For a moment, Vika lost control of the powerful magic in her fingertips, and she singed the bedspread. Smoke spiraled up in menacing swirls.
Pasha jerked back.
She doused the smoke but didn’t apologize. Vika was sorry for burning the blanket, but she was not sorry for having and showing her emotions.
She had been tasked with killing Nikolai five times during the Game. She would not do it again, not if there was any possibility of saving him.
But Vika turned to Pasha and said, “I’m at your command.” She might be a dragon on a leash, but she was still a dragon. She would stall. She’d find a way to fix this, bracelet or not.
Or, like witches, she and Nikolai would both burn.
CHAPTER THIRTY-SIX
Ilya returned to the barracks after seeing the tsesarevich back to the Winter Palace.
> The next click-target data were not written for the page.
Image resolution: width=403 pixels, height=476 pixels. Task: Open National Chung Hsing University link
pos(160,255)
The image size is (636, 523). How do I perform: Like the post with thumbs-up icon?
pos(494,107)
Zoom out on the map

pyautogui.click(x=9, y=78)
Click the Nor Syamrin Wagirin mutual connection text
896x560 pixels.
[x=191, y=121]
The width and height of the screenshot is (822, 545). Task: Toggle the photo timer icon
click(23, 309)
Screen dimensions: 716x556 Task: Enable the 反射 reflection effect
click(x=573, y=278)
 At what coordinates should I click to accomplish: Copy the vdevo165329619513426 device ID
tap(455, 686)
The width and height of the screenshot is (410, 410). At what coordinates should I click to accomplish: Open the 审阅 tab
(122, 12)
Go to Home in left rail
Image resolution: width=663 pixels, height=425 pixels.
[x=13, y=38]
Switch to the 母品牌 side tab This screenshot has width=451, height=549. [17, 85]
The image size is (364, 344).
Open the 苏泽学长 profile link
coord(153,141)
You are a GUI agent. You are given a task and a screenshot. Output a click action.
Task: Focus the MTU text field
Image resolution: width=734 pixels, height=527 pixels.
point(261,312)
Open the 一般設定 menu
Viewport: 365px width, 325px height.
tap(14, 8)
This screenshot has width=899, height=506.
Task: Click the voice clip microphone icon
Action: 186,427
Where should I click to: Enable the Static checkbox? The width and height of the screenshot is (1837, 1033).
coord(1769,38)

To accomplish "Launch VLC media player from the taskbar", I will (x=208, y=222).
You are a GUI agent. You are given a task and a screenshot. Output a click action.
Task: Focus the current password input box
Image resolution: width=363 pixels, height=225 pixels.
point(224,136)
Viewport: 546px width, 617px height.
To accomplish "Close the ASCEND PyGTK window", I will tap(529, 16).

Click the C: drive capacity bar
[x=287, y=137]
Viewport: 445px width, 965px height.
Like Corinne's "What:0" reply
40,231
He preferred staying in the Guards’ quarters even though his family’s mansion was only a few streets away; as the fourth son, no one paid him much attention, for there was hardly enough attention to go around for three boys, let alone for number four. But Major General Volkonsky had noticed Ilya when he was a cadet training for the Guard, and ever since then, the army felt more like home to Ilya than his parents and brothers at Koshkin Place.
Tonight, however, he was not greeted by smacks on the back from his fellow soldiers, but instead by their retching into buckets and moaning through cold sweats in their beds. The sole medic darted from cot to cot, also sweating, but from exertion rather than whatever ailed the rest of the men.